En 2021, j’étais de garde le week-end de la Noël. Il y avait juste 3 médecins débutants pour veiller sur les chambres de 500 patients. À deux d’entre nous seulement, nous aurions dû suivre 175 patients. Les bips étaient incessants, et avant que vous n’ayez eu le temps de terminer une tâche, 3 autres s’étaient ajoutées à la liste. Deux patients sont tombés et n’ont pas été examinés pendant plusieurs heures ; 1 patient n’a pas reçu de sang pendant 1 heure de plus. Aucun d’entre nous n’a eu le temps de s’asseoir, et encore moins de déjeuner. 

À la fin de ma troisième période de travail consécutive de 13 heures, je suis allée voir un patient. Le patient du lit voisin, qui allait pourtant bien et n’avait donc pas besoin d’être examiné pendant le week-end, s’est rapidement mis en colère contre moi parce qu’on n’était pas venu le voir. Il m’a accusée d’être un mauvais médecin et d’être insensible, et m’a dit que je ne m’occuperais pas de mes proches de cette manière. J’ai essayé de le calmer, mais il a continué à me dire que je devrais avoir honte de moi.
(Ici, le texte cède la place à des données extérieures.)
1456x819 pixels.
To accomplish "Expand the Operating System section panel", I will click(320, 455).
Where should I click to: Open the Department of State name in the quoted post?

J’ai quitté la salle et j’ai pleuré seule dans un placard. 

Cet exemple illustre vraiment les difficultés considérables auxquelles nous sommes confrontés : nous nous efforçons de faire de notre mieux pour les patients au sein d’un système terriblement sollicité, mais le travail est tout simplement ingrat. 

Ces blessures morales conduisent inévitablement à un épuisement professionnel. J’ai 3 bons amis de l’école de médecine qui ont vécu des expériences similaires et qui ont tous pris des congés importants en raison de cette profonde indifférence à l’égard de leur travail et de leur vie personnelle. C’est vraiment navrant, car ce sont des médecins formidables, pleins de bonté en plus. 

Ce qui est peut-être encore plus navrant, c’est que la première réaction de leurs employeurs n’a pas été « Ça va, comment pouvons-nous vous aider ? », mais plutôt « Oh là là, comment allons-nous compléter la grille horaire ? ». Nous ne donnons pas la priorité au bien-être de nos professionnels de santé et il est inévitable que nous en ressentions aujourd’hui les effets. 

J’ai l’impression d’être utilisée uniquement pour dispenser des services et qu’aucun investissement n’est fait dans ma formation, bien que je sois employée en tant que « stagiaire ». Il n’est pas question de développement professionnel – on vient tous les jours et on fait de son mieux pour relever les défis qui se présentent. La supervision pédagogique de nos aînés est minime et s’apparente davantage à une formalité – on coche des cases – qu’à un réel investissement. 

Les chiffres de l’hémorragie des effectifs sont vraiment étourdissants et d’ailleurs, beaucoup de mes amis prévoient de partir. Sur les 8 médecins débutants avec lesquels j’ai commencé ma formation, seuls 2 ont la ferme intention de rester dans le NHS. 

Comme vous le savez probablement, les médecins en formation du Royaume-Uni mènent actuellement une action syndicale sur la question des salaires, avec un débrayage de 72 heures la semaine dernière. C’était vraiment galvanisant d’être parmi les piquets de grève avec mes collègues, mais les milliers et milliers de médecins en formation qui ont défilé dans les rues de Londres montrent clairement ce que nous avons à perdre si nous n’apportons pas de changements positifs. 

Ça ne fait aucun doute : la situation actuelle n’est pas tenable. Et j’espère que l’adoption de la Déclaration de Bucarest sur les personnels de santé et d’aide à la personne est l’amorce de solutions durables à la grave crise que nous traversons tous.